■ 抜粋:
# # #

はじめに
IBM、分社するマネージド・インフラストラクチャー・サービス事業の新会社の社名を「Kyndryl」と発表
上記ニュースの中を読むと新会社名を「Kyndryl(キンドリル)」とし、既存のIBMから切り離すみたいですね。これ、IBMブランドで仕事していた人たちは結構の衝撃なのでは?色々と情報を読んでみました。
どういう分かれ方?
Kyndrylは「業界で最も経験の豊富なサービス専門家により、世界で最も重要なビジネスや組織のために、最もモダンで効率的、かつ信頼性の高いテクノロジー・インフラストラクチャーを設計、実行、管理」する会社。要はインフラ屋さん。
一方でIBM は「世界をリードするハイブリッドクラウドと AI、およびビジネス・サービスを提供」する会社。要はハードとソフトを持っているアプリ屋さん。
一応公式ページには以下のように記載があるので完全に別物ではなく関係性は残るみたいです。
IBMはKyndrylに投資を続け、市場でのリーダー的地位を維持し、マネージドサービスを革新するために起こっている変化を利用できるようにします。IBMとKyndrylは独立した別個のエンティティですが、立ち上げ時には、両方が互いの最大のクライアントであり、互いの主要な戦略的パートナーの1つになります。Kyndrylは、引き続きIBMのハードウェアとソフトウェアを提供します。
ちなみに日経コンピュータでも同分社化に解説記事があり、要点は以下とのこと。
- 2021年末までに顧客企業のシステム運用やネットワーク構築を行う部分を切り離す
- 切り離す分野は全社売上の1/4
- 分割会社はマネージドインフラストラクチャーサービスで世界最大手になる見込み(受注額は600億ドル)
- 新会社はクラウドやAIに注力する
クラウドやAI分野は将来性がある分野ではあるので、IBMよりは成長が期待できそう?...

# # #

■ データ項目:
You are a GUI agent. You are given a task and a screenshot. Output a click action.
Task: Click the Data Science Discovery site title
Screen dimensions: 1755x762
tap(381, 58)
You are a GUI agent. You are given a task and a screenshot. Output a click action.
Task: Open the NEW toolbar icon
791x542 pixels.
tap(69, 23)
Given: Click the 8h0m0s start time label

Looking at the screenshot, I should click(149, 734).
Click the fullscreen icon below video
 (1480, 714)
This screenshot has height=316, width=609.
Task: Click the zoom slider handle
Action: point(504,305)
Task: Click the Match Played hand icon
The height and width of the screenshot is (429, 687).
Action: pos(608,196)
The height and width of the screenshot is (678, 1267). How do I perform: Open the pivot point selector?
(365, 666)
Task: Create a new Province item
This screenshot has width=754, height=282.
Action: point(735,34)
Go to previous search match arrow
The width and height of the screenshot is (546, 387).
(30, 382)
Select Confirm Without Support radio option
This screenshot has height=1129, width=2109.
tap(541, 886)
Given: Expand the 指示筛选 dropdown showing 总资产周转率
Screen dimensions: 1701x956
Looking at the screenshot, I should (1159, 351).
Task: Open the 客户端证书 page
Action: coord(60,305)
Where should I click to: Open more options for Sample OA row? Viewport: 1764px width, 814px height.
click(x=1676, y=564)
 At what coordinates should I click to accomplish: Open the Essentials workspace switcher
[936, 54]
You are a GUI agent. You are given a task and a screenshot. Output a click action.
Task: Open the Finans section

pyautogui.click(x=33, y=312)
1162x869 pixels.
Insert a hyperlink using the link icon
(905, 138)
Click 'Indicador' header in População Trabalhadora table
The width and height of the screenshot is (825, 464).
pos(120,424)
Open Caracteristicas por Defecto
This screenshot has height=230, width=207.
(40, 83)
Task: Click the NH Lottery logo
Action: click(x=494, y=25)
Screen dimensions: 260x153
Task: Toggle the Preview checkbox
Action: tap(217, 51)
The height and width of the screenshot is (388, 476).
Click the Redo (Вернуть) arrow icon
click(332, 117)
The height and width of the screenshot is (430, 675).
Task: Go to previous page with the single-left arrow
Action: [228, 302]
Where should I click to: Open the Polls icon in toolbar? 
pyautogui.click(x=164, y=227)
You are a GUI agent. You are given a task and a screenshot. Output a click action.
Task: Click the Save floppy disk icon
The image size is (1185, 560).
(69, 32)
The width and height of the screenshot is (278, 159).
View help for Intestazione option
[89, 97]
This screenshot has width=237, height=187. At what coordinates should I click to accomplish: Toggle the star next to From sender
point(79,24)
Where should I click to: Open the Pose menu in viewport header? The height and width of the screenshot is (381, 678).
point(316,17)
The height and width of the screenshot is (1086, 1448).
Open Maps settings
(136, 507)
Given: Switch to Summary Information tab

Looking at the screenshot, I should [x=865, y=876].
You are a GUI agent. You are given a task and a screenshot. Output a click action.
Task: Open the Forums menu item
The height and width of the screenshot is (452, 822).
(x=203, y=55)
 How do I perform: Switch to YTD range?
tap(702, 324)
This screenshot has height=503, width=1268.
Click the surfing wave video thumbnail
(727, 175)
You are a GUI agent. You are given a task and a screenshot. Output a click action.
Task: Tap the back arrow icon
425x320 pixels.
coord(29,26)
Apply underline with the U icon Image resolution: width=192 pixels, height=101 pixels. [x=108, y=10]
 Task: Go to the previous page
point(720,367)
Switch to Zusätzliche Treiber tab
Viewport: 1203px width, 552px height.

# # #

Kyndrylの分社化を扱った抜粋のうち、「Kyndrylは「業界で最も」から「込み(受注額は600億ドル)」までを、両端の語句も含めて一字一句違えずに繰り返しなさい。

Kyndrylは「業界で最も経験の豊富なサービス専門家により、世界で最も重要なビジネスや組織のために、最もモダンで効率的、かつ信頼性の高いテクノロジー・インフラストラクチャーを設計、実行、管理」する会社。要はインフラ屋さん。
一方でIBM は「世界をリードするハイブリッドクラウドと AI、およびビジネス・サービスを提供」する会社。要はハードとソフトを持っているアプリ屋さん。
一応公式ページには以下のように記載があるので完全に別物ではなく関係性は残るみたいです。
IBMはKyndrylに投資を続け、市場でのリーダー的地位を維持し、マネージドサービスを革新するために起こっている変化を利用できるようにします。IBMとKyndrylは独立した別個のエンティティですが、立ち上げ時には、両方が互いの最大のクライアントであり、互いの主要な戦略的パートナーの1つになります。Kyndrylは、引き続きIBMのハードウェアとソフトウェアを提供します。
ちなみに日経コンピュータでも同分社化に解説記事があり、要点は以下とのこと。
- 2021年末までに顧客企業のシステム運用やネットワーク構築を行う部分を切り離す
- 切り離す分野は全社売上の1/4
- 分割会社はマネージドインフラストラクチャーサービスで世界最大手になる見込み(受注額は600億ドル)